Pero cuando mister Podgers vio la mano de lord Arthur, palideció notablemente, y no dijo nada. Un estremecimiento pasó por él, y sus espesas cejas se fruncían nerviosas, denotando aquella irritabilidad que se apoderaba de él cuando se sentía perplejo. Entonces aparecieron unas gotas de sudor en su frente amarillenta, semejaban un rocío malsano, y sus gruesos dedos estaban fríos y pegajosos.

A lord Arthur no escaparon estos síntomas de agitación y ansiedad, y por primera vez en su vida, sintió miedo. Su primer impulso fue el de escapar de aquel salón, pero se contuvo. Era mejor conocer la verdad, aunque fuese lo peor, fuese lo que fuese, que quedar en una odiosa incertidumbre.

—Estoy esperando, mister Podgers —dijo.

—Todos estamos esperando —exclamó lady Windermere, con aquella manera brusca e impaciente que la caracterizaba. Pero el quiromántico no contestó palabra.

—Creo que Arthur también debería estar en la escena —dijo lady Jedburgh y claro, eso, después de su regaño, mister Podgers teme decírselo.

De pronto mister Podgers soltó la mano derecha de lord Arthur, y le tomó la izquierda, inclinándose tanto para examinarla, que los aros dorados de sus lentes casi la tocaban. Por un instante su rostro pareció una blanca máscara de horror, pero en seguida recobró su sangfroid,[7] y mirando a lady Windermere, dijo con una sonrisa forzada:

—Es la mano de un joven encantador.

—¡Por supuesto que sí! —replicó lady Windermere—, ¿pero será también un esposo encantador? Eso es lo que quiero saber.
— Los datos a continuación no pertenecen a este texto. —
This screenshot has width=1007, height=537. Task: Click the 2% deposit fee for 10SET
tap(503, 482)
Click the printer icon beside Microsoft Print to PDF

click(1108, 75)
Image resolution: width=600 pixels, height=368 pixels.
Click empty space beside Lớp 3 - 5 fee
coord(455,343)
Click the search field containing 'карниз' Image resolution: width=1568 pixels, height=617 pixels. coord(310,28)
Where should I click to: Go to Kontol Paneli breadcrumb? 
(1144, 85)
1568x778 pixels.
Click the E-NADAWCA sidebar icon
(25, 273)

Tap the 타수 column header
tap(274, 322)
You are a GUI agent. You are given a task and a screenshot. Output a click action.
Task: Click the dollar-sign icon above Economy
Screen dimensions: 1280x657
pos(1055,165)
—Todos los jóvenes encantadores, lo son —dijo mister Podgers.

—Yo no creo que un esposo deba ser tan fascinante —murmuró lady Jedburgh con aire pensativo—, es tan peligroso...

—Criatura querida, nunca son tan fascinantes como para eso —contestó lady Windermere— pero lo que yo quiero saber son detalles. Los detalles son lo único que interesa. ¿Qué es lo que le va a pasar a lord Arthur?

—Bueno, en los próximas meses, lord Arthur va a hacer un viaje...

—¡Oh por supuesto, su luna de miel!

—Y va a perder a un familiar. —¡No a su hermana! ¿Verdad? —exclamó lady Jedburgh, con tono de voz lastimero.

—Desde luego que a su hermana no —contestó mister Podgers, con un despreciativo gesto de la mano—; se trata de un familiar lejano.

—Bien, pues yo estoy muy desilusionada —añadió lady Windermere—. No tengo absolutamente nada que contarle a Sybil mañana. A nadie le importan los parientes lejanos hoy día. Ya hace años que pasaron de moda.